Competing with Cyberspace: The Key is Reliability

The Virginia Press Association invited me to their annual meeting to talk about the future. Specifically, they wanted to talk about how newspapers compete in the world of cyberspace. The weather canceled those plans so I’d like to pass along the gist of what I’d intended to say.



The proliferation of voices created by the new technology combined with the 19th Century notion of what makes news has—in cases from O.J. Simpson’s trial to the impeachment story—created endless, overlapping reports of the same event rendered almost meaningless in the telling.



How does journalism regain its balance in this world? I think, as they say in the movies, it’s back to the future.



No editor or publisher I know doubts newspapers will survive in the future although the form of delivery will change. The future then places in the hands of journalists emerging tools to develop different ways to tell the important stories that will assure an audience.



Let me offer a few suggestions.



First, there needs to be a renewed understanding of quality journalism. What will succeed in cyberspace is reliability. As the world of information becomes one of limitless voices marinated by advertising and entertainment to produce what I call advertainment news, the simple virtue of reliable information will become more distinctive. This simple virtue has equally simple requirements for its realization: boundless curiosity, the indispensable attribute for deep and textured detail that results from tenacious research and reporting. Curiosity and the wide-ranging knowledge and expertise that provide broad context in the stories produced.



Some of these skills—knowledge and expertise—can be taught, which means journalism education must rise and rise quickly to meet these new levels of challenge.



But the basic skill—curiosity—is an innate skill. It must become a habit of the mind, nurtured in newsroom environments open to fresh ideas, encouraging of creative ways of looking at old subjects and resistant to the herd instinct.



The second area that needs to be examined is what we cover and how we cover it.



International news is perhaps the most obvious example. In a wired world in which anyone with a computer can read dozens of international newspapers at will we are inviting those who care to go elsewhere for their news.



For U.S. newspapers to all but ignore a world that has become more interdependent, one in which both the threat and the promise of our future are tied directly to worldwide trends and distant events, is shortsighted and ultimately costly.



We must find ways to develop a curiosity about how distant activities and events might affect the people around us. One way to do this is by letting readers know how they are impacted by decisions made on agricultural crops in Mexico or bank loans in London or technological advances in Japan or the number of African students at the local college.

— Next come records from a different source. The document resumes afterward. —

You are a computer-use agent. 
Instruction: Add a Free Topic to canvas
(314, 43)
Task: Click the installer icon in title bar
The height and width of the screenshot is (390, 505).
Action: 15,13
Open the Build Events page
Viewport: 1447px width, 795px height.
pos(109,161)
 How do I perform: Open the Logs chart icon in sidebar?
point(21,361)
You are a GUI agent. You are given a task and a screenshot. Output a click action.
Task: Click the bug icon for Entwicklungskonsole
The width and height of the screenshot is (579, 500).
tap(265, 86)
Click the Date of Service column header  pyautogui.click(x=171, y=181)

In the early days of radio, William Paley told skeptical subordinates who said there was no audience for classical music, “You give me the program and I’ll give you the audience.” They did, and the New York Philharmonic broadcast became one of radio’s longest-running programs.



There is reason to believe that, once the public’s taste is cultivated in this regard, it will reap the harvest of an equally avid audience.



Finally, as the devolution of revenues and authority make what is happening on the state, regional and local level more important to our readers, we must think of better approaches to the way we monitor institutions close to home.



The proliferating world of nonprofit organizations is exploding as the newly rich invest in private philanthropy. This combined with the privatization of public functions is reshaping public life in ways few of us fully comprehend.



Because neither nonprofits nor privatized agencies are as transparent as public institutions, only an alert and curious press can make understandable these relationships that directly impact on the health and welfare of communities. What does it mean, for example, that by privatizing prisons we create a for-profit institution that has a vested interest in incarceration? What is the impact on a community when individuals withhold taxes from the support of broad public programs in order to support personal philanthropy?



There are limitless possibilities to redefine news in ways that will set the work of journalists apart from the babble of self-interest and self-celebration and, in the process, make the work of journalists more compelling, more connected with, and more rewarding to the public.



A secure place for quality journalism in the mixed media culture of today is assured if we produce reliable information that results from a disciplined methodology and write stories filled with depth, detail and context.



In doing this, we can reexamine the changing relationships between people and institutions in the world and in our society, exploring anew the currents, trends and events that are shaping their personal and professional lives.



Curious reporters on the lookout for the human implications of these interrelated pressures are going to find new sources of news and bring to the pages of newspapers the vigorous voices that your community is waiting to hear.